There’s a place for a clear and easy API, and there may be some advantage to considerations about distillation, however this shouldn’t be used as an excuse to remove necessary instruments for diagnosing and fixing reliability issues. When fashions get utilized in high-stakes conditions, as they more and more are, failure to take reliability critically is an AI security concern.

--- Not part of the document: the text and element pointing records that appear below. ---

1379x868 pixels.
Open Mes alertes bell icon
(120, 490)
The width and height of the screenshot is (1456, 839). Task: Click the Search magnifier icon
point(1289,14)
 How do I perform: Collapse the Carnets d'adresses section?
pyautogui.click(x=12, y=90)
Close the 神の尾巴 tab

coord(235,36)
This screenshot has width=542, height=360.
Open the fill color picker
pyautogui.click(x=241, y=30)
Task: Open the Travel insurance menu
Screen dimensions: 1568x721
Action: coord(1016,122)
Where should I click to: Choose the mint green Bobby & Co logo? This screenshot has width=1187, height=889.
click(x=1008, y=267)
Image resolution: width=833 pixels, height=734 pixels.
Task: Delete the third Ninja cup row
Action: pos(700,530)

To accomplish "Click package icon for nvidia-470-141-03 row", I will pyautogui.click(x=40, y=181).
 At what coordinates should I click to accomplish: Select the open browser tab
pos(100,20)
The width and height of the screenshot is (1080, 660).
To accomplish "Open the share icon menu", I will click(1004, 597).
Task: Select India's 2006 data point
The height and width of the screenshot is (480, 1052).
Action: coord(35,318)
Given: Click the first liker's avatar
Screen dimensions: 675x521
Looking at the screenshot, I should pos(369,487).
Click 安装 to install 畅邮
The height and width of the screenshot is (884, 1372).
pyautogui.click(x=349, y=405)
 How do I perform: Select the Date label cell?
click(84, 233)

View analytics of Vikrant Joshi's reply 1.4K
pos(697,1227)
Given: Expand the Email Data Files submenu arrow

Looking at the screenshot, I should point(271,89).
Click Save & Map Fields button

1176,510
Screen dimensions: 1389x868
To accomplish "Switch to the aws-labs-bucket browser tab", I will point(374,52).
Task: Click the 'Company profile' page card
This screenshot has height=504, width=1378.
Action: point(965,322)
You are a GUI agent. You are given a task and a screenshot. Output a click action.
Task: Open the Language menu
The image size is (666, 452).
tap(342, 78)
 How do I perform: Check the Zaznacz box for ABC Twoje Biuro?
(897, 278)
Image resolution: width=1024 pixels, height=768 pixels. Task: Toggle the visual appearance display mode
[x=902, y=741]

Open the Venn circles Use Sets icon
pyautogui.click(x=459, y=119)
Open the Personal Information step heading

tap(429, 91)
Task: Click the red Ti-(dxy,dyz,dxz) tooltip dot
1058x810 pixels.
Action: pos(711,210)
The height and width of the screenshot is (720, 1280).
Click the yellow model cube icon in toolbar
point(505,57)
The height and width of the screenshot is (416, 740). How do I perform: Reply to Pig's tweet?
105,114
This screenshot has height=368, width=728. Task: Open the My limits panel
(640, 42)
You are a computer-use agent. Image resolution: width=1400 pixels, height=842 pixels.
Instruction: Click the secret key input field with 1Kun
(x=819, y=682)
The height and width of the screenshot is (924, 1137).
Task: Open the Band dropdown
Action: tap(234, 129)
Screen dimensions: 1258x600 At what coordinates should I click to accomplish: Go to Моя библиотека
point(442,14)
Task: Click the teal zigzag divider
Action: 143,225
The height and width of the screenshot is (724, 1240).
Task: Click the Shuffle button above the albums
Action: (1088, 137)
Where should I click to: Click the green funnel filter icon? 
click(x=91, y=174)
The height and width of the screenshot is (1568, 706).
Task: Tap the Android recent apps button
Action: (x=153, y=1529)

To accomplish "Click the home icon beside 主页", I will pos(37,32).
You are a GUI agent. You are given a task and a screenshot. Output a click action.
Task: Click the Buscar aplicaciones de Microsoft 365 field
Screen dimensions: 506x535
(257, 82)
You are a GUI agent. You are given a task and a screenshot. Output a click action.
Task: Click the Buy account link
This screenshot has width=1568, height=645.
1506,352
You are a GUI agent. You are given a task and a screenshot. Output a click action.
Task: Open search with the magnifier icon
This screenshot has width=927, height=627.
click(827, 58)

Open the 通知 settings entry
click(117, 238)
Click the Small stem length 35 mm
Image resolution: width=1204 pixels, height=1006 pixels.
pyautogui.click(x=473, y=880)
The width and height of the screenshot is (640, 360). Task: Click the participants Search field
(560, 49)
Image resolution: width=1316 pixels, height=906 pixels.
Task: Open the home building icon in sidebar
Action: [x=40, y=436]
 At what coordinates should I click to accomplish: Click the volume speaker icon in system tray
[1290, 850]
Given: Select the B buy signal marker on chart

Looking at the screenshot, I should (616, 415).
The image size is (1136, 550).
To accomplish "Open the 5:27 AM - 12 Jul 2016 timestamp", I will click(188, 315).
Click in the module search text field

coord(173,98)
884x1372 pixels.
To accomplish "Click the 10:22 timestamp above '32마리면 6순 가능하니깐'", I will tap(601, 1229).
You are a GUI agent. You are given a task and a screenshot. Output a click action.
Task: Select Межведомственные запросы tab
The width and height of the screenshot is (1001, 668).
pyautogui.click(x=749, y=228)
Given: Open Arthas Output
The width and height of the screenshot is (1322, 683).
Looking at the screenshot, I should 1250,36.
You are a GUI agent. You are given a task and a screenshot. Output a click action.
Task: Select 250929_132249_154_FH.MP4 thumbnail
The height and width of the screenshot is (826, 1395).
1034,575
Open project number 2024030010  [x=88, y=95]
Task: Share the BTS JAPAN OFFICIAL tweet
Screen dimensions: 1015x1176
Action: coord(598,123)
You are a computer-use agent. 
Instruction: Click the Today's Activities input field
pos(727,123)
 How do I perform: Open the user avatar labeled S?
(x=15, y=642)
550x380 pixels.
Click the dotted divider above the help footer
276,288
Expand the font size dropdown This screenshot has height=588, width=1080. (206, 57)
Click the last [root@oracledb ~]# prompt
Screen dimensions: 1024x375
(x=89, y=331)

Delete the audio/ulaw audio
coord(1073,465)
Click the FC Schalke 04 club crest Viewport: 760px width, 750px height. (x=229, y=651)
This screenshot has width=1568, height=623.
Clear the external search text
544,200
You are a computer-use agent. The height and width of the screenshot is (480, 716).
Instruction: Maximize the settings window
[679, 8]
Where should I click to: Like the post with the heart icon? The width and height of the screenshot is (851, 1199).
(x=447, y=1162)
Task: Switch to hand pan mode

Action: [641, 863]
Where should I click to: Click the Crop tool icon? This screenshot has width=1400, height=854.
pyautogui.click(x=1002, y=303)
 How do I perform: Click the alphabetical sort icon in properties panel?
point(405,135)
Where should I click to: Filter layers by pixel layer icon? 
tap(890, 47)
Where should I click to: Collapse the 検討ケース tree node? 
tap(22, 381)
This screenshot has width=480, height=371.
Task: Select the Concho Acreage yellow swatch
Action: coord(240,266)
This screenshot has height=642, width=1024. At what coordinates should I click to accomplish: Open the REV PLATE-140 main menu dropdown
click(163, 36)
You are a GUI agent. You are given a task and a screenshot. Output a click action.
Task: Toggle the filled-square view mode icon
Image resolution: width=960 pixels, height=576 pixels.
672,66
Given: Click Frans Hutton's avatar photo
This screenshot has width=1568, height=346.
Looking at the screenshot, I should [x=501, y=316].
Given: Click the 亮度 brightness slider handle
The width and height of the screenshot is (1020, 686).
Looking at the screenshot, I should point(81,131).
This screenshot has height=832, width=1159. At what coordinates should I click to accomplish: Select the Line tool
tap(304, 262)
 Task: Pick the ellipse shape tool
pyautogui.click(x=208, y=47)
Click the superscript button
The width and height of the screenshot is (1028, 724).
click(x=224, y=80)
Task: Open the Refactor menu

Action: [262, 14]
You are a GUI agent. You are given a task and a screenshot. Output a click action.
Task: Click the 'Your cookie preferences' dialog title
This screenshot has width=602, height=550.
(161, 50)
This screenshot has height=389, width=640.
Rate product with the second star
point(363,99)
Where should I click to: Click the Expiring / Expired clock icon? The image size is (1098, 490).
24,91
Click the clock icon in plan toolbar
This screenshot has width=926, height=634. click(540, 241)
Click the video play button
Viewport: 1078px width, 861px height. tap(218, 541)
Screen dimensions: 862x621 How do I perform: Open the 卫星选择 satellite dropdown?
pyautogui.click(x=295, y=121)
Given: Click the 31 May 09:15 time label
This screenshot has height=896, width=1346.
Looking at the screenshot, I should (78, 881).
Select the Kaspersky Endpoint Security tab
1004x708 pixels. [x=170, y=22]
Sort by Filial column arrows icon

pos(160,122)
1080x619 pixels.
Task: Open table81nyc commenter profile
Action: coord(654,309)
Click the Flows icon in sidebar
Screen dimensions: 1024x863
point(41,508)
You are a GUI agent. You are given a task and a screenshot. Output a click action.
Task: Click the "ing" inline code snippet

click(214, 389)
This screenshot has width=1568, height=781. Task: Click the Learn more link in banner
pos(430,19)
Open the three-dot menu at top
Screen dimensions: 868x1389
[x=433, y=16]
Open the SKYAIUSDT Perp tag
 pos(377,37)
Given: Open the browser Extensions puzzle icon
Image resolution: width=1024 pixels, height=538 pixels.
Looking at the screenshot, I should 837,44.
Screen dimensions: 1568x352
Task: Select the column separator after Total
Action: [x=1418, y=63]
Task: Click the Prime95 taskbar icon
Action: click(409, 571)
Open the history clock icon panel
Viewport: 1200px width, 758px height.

Particularly, to take reliability critically, mannequin suppliers ought to enhance their API by permitting options that give builders extra visibility and management over their output. Reasoning needs to be offered in full always, with any security violations dealt with the identical approach that they’d have been dealt with within the last reply. Mannequin suppliers ought to resume offering a minimum of the highest 20 logprobs, over the whole output (reasoning included), in order that builders have some visibility into how assured the mannequin is in its reply. Constrained decoding needs to be prolonged past JSON and will help arbitrary grammars through one thing like regex or formal grammars.10 Builders needs to be granted full management over “assistant” output—they need to have the ability to prefill mannequin solutions, cease responses mid-generation, and department them at will. Even when not all of those options make sense over the usual API, nothing is stopping mannequin suppliers from making a brand new extra complicated API. They’ve achieved it earlier than. The choice to withhold these options is a coverage selection, not a technical limitation.
Bettering intelligence isn’t the one approach to enhance reliability and management, however it’s often the one lever that will get pulled.